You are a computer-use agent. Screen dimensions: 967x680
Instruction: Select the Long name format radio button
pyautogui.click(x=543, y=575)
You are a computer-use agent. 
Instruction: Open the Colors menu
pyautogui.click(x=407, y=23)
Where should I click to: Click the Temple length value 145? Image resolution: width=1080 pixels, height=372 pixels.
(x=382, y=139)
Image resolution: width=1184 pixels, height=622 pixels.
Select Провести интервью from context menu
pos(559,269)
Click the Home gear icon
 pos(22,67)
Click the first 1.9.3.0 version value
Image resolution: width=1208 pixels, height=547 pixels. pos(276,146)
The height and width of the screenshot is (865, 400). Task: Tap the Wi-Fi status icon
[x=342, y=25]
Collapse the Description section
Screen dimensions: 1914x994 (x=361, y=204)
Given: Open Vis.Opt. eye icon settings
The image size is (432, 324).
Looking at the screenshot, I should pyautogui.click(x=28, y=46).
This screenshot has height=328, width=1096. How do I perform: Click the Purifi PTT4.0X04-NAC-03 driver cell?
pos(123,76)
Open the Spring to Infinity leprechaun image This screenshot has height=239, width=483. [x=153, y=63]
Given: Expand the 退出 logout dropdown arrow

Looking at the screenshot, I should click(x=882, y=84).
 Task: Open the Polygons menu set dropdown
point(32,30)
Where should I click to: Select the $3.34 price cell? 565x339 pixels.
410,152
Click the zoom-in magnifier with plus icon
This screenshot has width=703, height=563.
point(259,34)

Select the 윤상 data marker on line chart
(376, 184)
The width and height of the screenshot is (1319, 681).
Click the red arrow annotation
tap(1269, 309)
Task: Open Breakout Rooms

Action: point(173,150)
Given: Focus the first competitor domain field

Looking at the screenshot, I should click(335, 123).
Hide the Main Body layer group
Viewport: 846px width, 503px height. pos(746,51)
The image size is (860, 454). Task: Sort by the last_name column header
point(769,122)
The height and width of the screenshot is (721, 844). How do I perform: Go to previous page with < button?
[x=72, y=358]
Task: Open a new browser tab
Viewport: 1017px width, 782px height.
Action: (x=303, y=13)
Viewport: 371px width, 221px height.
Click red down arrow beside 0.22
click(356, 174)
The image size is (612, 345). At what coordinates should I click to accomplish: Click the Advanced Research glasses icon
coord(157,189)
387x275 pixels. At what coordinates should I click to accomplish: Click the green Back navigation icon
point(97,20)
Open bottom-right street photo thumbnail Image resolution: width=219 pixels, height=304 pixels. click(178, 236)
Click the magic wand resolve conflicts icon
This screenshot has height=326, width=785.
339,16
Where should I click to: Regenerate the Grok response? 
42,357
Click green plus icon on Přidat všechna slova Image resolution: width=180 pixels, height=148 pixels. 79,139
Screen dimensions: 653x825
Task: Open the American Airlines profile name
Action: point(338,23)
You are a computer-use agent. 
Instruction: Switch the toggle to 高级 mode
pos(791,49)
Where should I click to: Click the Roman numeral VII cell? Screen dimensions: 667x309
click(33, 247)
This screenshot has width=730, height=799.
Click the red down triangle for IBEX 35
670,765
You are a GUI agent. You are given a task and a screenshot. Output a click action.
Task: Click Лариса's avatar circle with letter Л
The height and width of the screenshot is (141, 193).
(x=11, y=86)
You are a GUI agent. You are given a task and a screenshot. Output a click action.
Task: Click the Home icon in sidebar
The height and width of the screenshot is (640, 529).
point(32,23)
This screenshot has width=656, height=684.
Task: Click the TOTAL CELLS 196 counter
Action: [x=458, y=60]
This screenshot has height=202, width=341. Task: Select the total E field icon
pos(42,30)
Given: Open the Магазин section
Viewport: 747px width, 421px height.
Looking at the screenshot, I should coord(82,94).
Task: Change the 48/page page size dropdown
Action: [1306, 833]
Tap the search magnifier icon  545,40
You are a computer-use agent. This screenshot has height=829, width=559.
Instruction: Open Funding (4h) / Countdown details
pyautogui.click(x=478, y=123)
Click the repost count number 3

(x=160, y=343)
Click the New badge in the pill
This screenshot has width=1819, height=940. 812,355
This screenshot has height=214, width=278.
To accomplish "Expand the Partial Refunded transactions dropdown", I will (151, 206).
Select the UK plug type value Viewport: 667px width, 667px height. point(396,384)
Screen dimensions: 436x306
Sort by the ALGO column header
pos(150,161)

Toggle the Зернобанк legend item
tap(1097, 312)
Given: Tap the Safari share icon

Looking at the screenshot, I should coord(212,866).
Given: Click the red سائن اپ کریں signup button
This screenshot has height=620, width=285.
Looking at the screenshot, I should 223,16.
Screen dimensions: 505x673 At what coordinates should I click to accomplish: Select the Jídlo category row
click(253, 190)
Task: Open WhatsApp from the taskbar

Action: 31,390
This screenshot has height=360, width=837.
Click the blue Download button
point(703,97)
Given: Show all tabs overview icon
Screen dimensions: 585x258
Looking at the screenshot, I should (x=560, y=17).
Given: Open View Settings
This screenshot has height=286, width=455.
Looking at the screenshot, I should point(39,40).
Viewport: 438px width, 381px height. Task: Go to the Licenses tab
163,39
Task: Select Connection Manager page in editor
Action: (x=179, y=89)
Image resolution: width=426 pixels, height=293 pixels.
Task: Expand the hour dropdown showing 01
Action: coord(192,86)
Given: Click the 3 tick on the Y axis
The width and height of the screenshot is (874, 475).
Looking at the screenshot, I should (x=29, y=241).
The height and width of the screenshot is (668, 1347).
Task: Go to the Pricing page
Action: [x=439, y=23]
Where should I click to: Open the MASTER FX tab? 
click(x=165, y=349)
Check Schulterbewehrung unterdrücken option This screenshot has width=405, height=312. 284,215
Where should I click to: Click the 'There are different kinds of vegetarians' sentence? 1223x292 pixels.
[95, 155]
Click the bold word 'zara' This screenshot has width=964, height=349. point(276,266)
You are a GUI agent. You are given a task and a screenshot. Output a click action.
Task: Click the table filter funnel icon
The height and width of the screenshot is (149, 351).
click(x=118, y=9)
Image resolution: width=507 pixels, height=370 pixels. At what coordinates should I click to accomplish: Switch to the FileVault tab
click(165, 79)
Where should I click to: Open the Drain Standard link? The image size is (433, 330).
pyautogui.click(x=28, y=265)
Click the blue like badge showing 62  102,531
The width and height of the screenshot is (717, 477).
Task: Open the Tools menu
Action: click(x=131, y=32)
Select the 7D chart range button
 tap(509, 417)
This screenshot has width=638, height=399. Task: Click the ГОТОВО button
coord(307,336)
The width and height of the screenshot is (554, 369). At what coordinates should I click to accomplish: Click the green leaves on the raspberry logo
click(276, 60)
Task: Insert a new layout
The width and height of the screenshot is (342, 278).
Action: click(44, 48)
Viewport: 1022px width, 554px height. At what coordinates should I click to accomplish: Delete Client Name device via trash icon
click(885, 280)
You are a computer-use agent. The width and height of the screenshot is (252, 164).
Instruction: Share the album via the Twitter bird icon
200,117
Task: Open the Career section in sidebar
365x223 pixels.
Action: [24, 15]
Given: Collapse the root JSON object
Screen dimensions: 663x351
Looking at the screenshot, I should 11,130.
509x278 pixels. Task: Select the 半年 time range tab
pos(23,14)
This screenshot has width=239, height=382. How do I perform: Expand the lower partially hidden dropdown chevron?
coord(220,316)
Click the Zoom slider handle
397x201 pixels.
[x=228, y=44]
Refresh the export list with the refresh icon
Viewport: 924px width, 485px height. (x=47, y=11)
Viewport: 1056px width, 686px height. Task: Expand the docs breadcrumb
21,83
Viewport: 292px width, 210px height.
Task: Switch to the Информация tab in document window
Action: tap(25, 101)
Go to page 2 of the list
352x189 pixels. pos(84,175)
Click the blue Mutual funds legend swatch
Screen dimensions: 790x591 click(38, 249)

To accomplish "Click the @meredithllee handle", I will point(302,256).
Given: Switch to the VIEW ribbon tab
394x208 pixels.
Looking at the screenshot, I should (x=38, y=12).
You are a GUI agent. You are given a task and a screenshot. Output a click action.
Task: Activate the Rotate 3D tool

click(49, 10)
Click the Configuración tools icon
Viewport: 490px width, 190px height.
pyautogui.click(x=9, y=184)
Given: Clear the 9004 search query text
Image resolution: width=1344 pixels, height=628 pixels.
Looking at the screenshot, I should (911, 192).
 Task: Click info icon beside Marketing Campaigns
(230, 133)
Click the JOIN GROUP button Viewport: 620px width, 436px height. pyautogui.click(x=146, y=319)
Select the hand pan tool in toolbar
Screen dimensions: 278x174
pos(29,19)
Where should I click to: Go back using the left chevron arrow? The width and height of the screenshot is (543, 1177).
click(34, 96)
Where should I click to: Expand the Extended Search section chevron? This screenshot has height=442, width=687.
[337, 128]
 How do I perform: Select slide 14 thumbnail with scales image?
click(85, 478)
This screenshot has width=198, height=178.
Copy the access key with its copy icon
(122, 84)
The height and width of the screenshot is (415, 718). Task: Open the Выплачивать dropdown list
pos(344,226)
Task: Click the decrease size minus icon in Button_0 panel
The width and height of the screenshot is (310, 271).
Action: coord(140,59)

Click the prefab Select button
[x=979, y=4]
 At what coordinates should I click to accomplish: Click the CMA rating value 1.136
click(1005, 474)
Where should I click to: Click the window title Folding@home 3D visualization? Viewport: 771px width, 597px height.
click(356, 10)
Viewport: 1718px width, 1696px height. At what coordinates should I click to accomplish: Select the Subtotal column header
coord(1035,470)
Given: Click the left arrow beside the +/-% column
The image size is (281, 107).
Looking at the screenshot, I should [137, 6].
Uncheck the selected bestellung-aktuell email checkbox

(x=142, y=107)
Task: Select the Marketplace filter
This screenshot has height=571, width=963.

▸ **Exercise instructions**: From the line with "Uncheck the selected" to the final line of the listing, write out each line unchanged. Add nothing.

▸ **Answer to this exercise**:
Uncheck the selected bestellung-aktuell email checkbox

(x=142, y=107)
Task: Select the Marketplace filter
This screenshot has height=571, width=963.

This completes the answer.